Why can't we use RecoverPoint to replicate our NAS luns with the ability to recover to any point in time?
Wouldn't it be great to have the same tool replicating FC, NAS and iSCSI luns and maybe add consistency group on top of that?
Posted by: Royi Dankner | November 19, 2008 at 01:39 AM
Chuck, I agree with Royi, it would be great if Recoverpoint could integrate with Celerra but I have a feeling that will be tough since integrating it with Celerra disk pools will be fairly complex.
I also agree with Dudley, I love recoverpoint and I am starting to talk to customers about the new consolidation features in RP 3.1. This is really beginning to blur the lines between replication and backup. Now that we can integrate application consistent snaps using Replication Manager and Recoverpoint and the fact that we can keep meet longer retention requirements, do we really need backup anymore? At some point, I guess there is a limit to the ingestion speed like you mention above, but for many, this could be a total backup replacement. Especially if you are running CLR (CDP and CRR simultaneously). The blog post title is End of Snaps. I like 'End of Backups' :) Yeah, I know this isn't perfect but for some it will work quite nicely.

== Set task 1 ==
According to the RecoverPoint comments, what title does the commenter say they like better than the blog post's actual title?
== Set task 2 ==
Using the RecoverPoint comments, explain in one to three sentences why the commenter who agrees with Royi expects that integrating RecoverPoint with Celerra will be tough.

== Material shown ==
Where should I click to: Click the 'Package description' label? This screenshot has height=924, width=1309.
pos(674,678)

==

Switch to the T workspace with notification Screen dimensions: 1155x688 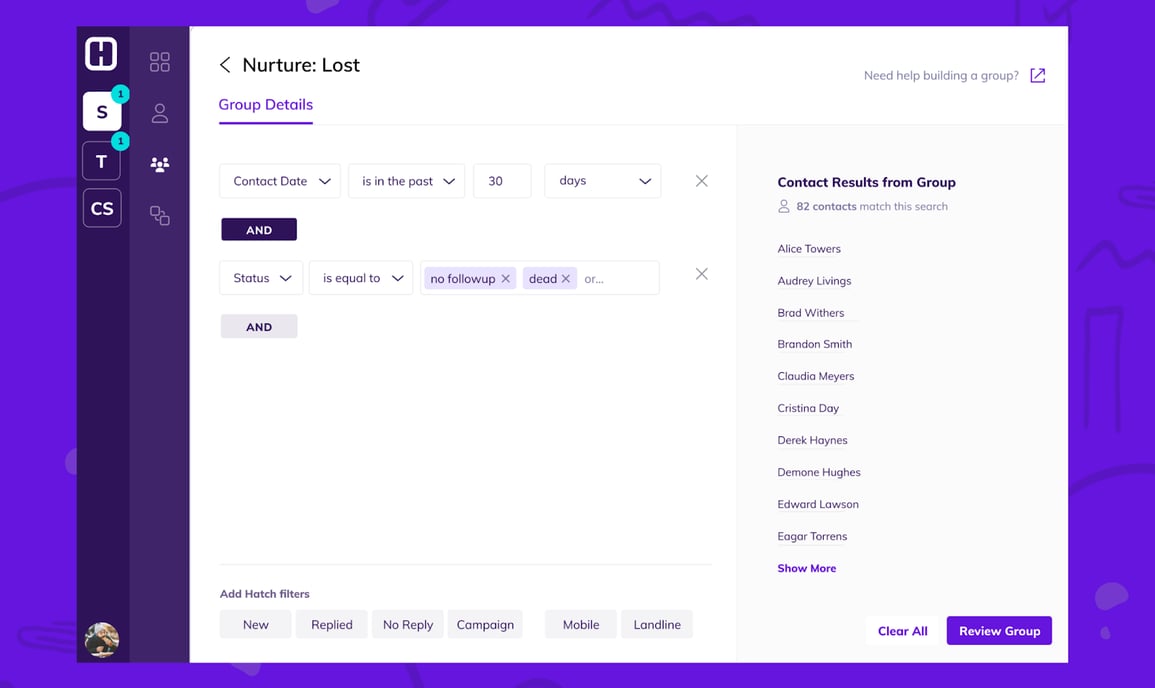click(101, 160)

== Exercise solution 1 ==
'End of Backups'

== Exercise solution 2 ==
The commenter expects it to be tough because integrating RecoverPoint with Celerra disk pools will be fairly complex.